Work item:
Line count for the string "computer": give the number of lines in the data below that contain it, and nothing more.

(Material for the task begins)

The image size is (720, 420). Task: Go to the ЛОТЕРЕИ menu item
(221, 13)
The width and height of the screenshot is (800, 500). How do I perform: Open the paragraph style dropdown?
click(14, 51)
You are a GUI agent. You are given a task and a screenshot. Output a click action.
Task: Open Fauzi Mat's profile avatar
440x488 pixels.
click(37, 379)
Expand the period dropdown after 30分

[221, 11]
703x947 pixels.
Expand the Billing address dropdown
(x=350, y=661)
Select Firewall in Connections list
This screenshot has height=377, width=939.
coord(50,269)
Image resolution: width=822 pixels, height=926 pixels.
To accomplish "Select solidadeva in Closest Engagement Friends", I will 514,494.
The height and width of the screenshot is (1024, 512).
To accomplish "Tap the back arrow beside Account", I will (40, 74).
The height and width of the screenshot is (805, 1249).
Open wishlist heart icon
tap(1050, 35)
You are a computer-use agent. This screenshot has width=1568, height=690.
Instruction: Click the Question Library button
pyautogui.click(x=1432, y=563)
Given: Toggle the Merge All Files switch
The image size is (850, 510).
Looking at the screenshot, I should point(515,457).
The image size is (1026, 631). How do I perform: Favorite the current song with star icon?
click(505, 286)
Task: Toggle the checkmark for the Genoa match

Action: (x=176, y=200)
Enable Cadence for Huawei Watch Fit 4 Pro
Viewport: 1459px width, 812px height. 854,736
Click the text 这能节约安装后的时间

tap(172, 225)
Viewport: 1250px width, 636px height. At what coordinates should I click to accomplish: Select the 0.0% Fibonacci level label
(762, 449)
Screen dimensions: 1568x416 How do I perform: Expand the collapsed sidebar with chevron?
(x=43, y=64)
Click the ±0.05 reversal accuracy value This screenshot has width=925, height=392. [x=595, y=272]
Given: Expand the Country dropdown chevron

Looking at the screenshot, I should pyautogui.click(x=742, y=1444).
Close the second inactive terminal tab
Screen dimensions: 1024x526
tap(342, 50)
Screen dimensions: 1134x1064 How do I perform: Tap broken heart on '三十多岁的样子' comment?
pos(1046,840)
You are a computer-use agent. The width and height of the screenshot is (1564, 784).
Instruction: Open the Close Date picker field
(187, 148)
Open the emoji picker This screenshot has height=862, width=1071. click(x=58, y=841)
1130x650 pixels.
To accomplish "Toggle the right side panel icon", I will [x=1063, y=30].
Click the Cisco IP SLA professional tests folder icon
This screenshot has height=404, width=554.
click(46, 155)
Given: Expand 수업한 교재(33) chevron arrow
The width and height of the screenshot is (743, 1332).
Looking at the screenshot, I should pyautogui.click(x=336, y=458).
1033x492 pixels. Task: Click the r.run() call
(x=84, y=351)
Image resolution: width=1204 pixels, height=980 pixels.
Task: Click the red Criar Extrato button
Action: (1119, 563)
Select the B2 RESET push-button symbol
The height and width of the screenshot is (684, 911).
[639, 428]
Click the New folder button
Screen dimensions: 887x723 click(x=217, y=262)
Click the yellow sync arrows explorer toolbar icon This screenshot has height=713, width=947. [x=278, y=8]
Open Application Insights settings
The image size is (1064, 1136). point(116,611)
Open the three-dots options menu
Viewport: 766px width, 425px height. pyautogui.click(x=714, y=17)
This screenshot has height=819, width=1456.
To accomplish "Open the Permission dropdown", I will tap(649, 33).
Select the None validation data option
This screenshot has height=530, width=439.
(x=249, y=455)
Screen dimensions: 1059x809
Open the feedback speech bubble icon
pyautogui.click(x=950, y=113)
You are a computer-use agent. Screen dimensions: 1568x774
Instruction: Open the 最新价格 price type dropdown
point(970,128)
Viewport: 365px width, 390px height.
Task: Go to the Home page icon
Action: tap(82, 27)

(Material for the task ends)

Answer space:
3